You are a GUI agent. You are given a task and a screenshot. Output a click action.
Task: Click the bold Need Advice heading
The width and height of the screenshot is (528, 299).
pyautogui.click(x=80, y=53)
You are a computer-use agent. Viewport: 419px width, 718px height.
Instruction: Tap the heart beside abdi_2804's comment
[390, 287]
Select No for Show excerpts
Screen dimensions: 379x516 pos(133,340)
*-*-*
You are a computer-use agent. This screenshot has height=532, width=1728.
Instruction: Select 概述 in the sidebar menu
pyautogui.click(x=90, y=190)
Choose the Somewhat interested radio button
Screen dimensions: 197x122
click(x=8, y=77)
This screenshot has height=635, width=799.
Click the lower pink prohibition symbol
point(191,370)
*-*-*
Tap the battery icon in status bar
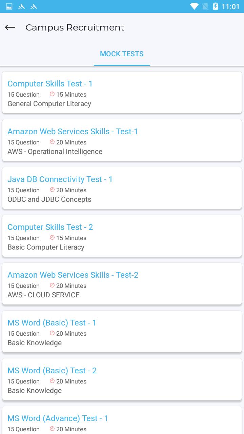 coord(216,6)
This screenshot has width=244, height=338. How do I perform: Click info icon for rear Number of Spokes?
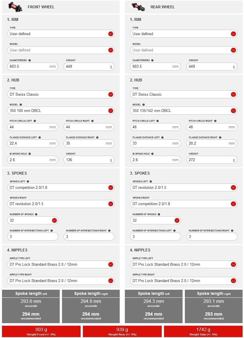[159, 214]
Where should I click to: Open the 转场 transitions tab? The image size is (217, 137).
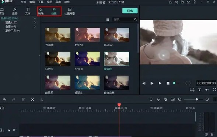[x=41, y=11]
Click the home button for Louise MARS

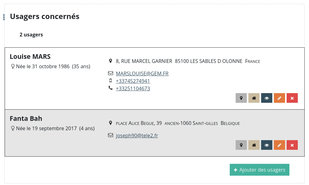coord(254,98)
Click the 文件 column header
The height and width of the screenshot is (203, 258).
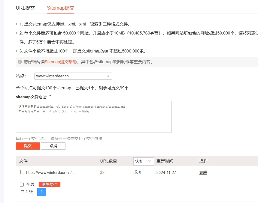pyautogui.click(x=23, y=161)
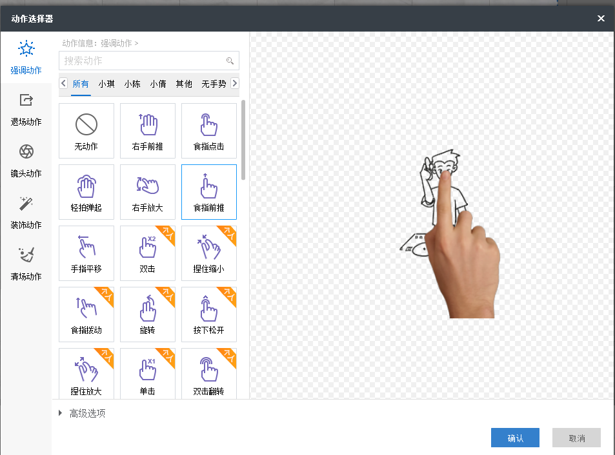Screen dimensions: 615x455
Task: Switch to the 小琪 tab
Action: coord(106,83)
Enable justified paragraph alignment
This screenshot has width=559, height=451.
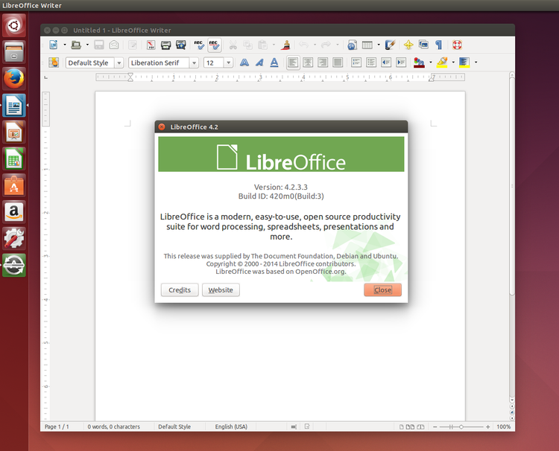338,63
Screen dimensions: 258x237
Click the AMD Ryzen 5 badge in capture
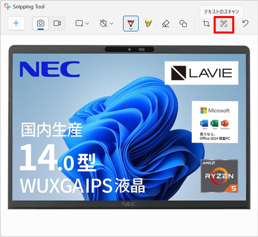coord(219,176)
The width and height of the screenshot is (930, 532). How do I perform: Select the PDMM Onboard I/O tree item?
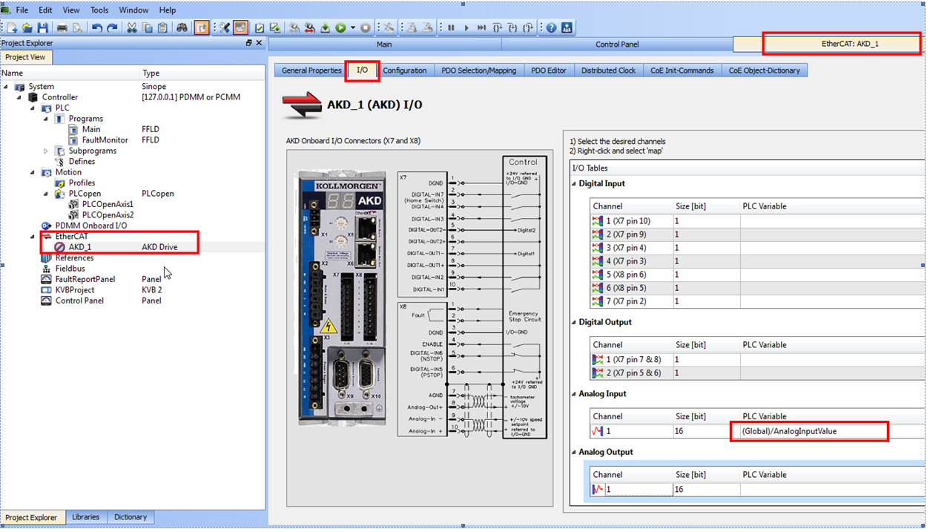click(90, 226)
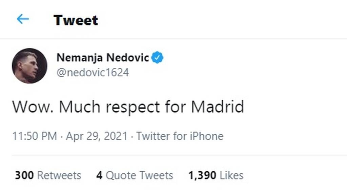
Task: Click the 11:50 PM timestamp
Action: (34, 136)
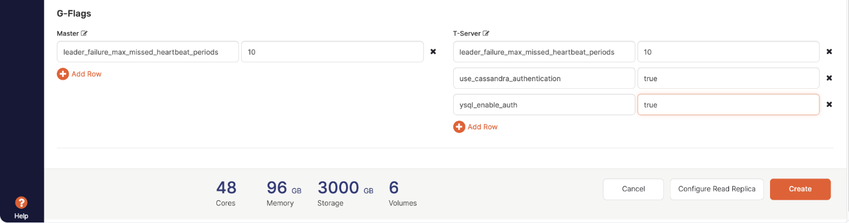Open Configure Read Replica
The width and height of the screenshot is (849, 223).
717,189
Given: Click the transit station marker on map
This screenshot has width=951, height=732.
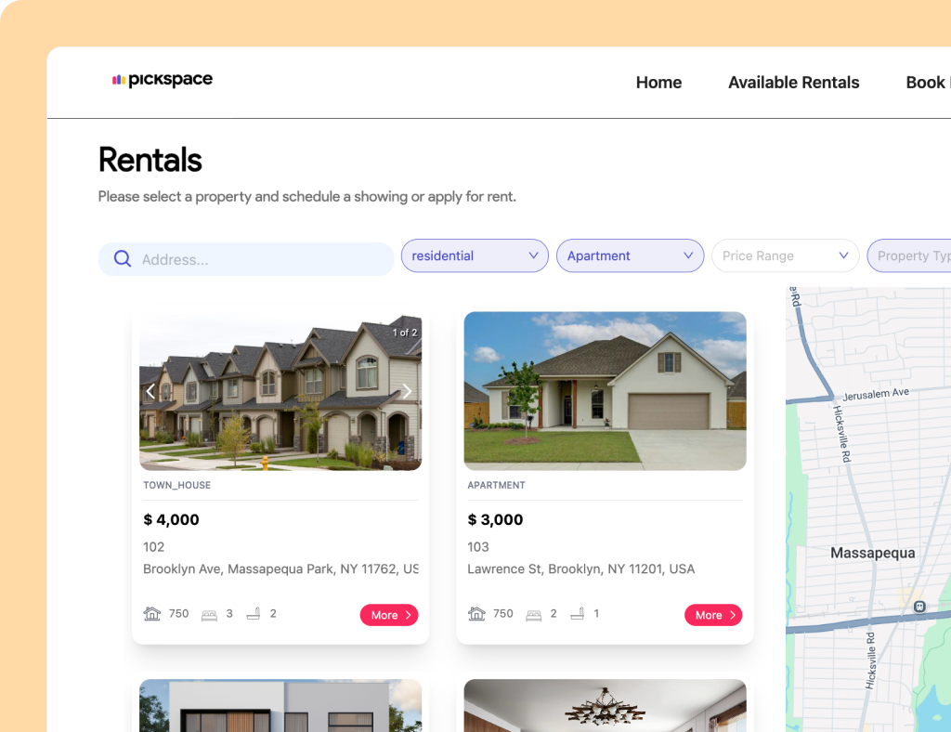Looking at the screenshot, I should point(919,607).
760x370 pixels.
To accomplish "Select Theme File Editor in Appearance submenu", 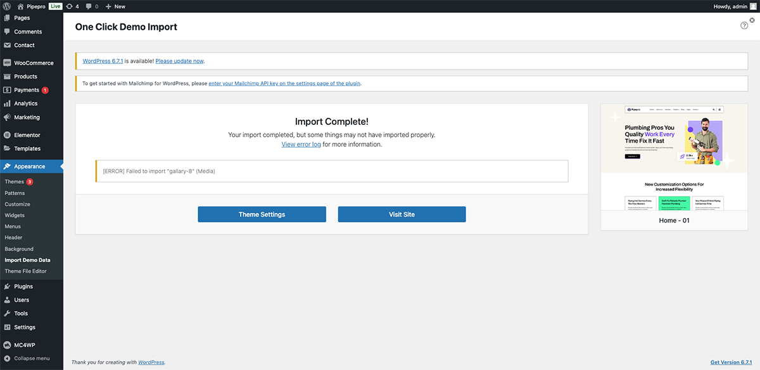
*-*-*
=== WHAT YOU WILL DO ===
Find every line above that contains the word "agent", and return each one.

=== ANSWER TO THE EXERCISE ===
You are a GUI agent. You are given a task and a screenshot. Output a click action.
You are a computer-use agent. Viewport: 419px width, 718px height.
You are a computer-use agent. This screenshot has height=532, width=1728.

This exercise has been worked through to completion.